Stored items
=======
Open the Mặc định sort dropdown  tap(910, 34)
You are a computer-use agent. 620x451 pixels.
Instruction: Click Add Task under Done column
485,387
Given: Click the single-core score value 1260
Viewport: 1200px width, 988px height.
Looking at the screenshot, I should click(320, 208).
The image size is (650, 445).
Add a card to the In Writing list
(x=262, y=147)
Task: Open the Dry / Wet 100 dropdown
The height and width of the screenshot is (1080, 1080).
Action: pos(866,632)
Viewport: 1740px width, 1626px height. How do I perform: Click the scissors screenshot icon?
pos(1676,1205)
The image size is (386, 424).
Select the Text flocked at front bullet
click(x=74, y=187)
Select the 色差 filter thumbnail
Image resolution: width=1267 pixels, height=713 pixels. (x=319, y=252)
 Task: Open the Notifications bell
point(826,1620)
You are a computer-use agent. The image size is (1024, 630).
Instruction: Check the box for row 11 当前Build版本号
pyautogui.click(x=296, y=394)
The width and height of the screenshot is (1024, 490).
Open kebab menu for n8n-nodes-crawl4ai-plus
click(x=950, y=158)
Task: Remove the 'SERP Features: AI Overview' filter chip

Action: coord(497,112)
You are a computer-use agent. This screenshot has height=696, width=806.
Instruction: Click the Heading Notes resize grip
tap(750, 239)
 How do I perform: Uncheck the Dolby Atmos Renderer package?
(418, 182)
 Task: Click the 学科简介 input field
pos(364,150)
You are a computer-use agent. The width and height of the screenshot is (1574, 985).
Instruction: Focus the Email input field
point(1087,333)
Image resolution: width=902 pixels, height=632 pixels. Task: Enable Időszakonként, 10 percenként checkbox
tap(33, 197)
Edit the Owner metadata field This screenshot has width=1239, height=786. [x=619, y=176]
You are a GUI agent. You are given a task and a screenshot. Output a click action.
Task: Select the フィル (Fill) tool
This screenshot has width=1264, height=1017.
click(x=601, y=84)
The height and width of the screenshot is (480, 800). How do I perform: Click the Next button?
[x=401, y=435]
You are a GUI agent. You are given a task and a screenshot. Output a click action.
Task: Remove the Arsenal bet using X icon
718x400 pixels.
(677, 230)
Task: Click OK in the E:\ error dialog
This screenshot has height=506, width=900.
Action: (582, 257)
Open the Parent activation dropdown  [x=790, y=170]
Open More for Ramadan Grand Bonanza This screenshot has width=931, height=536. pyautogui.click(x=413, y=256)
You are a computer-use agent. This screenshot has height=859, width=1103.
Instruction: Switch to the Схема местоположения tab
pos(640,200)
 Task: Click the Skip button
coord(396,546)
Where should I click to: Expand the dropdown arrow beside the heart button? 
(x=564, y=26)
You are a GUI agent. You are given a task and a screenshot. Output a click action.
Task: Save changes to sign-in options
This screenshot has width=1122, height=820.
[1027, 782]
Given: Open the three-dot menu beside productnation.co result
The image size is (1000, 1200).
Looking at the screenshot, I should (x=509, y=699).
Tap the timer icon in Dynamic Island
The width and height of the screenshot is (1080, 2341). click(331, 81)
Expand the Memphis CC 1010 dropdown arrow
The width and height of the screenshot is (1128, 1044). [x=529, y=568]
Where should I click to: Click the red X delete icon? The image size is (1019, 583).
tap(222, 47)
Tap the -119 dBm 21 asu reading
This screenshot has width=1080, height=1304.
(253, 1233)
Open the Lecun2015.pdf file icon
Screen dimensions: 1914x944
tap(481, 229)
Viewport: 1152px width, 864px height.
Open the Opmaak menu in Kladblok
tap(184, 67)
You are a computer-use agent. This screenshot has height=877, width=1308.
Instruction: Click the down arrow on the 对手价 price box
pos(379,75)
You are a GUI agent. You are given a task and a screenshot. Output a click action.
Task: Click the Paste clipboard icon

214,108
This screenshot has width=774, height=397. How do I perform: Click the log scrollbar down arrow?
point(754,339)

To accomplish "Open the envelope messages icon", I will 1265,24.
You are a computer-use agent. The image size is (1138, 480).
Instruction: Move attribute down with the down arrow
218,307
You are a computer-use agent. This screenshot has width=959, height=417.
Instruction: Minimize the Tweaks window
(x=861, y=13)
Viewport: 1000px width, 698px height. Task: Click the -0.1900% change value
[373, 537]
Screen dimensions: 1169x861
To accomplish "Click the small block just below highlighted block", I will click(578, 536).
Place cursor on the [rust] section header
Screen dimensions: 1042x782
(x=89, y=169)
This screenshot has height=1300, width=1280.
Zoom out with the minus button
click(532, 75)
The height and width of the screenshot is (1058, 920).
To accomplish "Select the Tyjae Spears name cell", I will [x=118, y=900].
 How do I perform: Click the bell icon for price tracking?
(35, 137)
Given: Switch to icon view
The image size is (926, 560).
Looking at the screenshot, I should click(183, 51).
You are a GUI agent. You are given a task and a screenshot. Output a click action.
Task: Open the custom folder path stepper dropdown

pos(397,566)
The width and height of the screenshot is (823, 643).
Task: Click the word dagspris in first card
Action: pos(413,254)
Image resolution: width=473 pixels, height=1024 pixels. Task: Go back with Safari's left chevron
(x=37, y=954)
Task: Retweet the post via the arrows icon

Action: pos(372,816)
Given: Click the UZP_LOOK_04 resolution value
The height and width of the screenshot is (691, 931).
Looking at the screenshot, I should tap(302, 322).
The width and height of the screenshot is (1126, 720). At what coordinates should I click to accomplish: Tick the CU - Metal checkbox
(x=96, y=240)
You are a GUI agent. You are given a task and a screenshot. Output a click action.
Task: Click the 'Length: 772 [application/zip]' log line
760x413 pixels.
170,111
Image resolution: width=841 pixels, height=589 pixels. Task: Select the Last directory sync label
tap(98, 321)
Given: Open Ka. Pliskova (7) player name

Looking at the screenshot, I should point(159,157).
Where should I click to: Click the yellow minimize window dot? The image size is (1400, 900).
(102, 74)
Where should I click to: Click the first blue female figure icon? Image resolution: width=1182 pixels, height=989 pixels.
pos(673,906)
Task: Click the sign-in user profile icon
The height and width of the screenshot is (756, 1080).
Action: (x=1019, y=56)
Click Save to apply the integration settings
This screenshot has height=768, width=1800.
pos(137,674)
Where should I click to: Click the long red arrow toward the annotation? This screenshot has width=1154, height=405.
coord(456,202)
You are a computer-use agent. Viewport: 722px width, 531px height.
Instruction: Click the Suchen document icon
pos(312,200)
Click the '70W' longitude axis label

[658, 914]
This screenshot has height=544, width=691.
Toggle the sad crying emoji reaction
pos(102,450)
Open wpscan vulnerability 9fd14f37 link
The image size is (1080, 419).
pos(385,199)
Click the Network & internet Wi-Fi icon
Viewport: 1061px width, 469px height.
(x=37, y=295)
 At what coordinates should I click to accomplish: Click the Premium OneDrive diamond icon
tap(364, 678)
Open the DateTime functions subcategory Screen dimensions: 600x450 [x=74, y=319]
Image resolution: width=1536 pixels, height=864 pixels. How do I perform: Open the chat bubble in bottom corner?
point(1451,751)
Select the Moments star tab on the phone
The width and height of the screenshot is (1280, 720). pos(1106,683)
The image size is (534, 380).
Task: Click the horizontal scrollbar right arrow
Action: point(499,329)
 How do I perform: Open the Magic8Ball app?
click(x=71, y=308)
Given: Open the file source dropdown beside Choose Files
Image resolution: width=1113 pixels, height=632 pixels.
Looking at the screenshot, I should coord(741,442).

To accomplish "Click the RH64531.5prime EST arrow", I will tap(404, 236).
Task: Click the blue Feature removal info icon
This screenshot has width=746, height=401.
=======
- _YOUR GOAL_
Gather up, from the records above, each line where the word "computer" appears.

- _WRITTEN SOLUTION_
You are a computer-use agent. 620x451 pixels.
You are a computer-use agent. The image size is (1024, 630).
You are a computer-use agent. This screenshot has height=696, width=806.
You are a computer-use agent. The width and height of the screenshot is (1574, 985).
You are a computer-use agent. This screenshot has height=859, width=1103.
You are a computer-use agent. This screenshot has height=877, width=1308.
You are a computer-use agent. The image size is (1138, 480).
You are a computer-use agent. This screenshot has width=959, height=417.
You are a computer-use agent. Viewport: 722px width, 531px height.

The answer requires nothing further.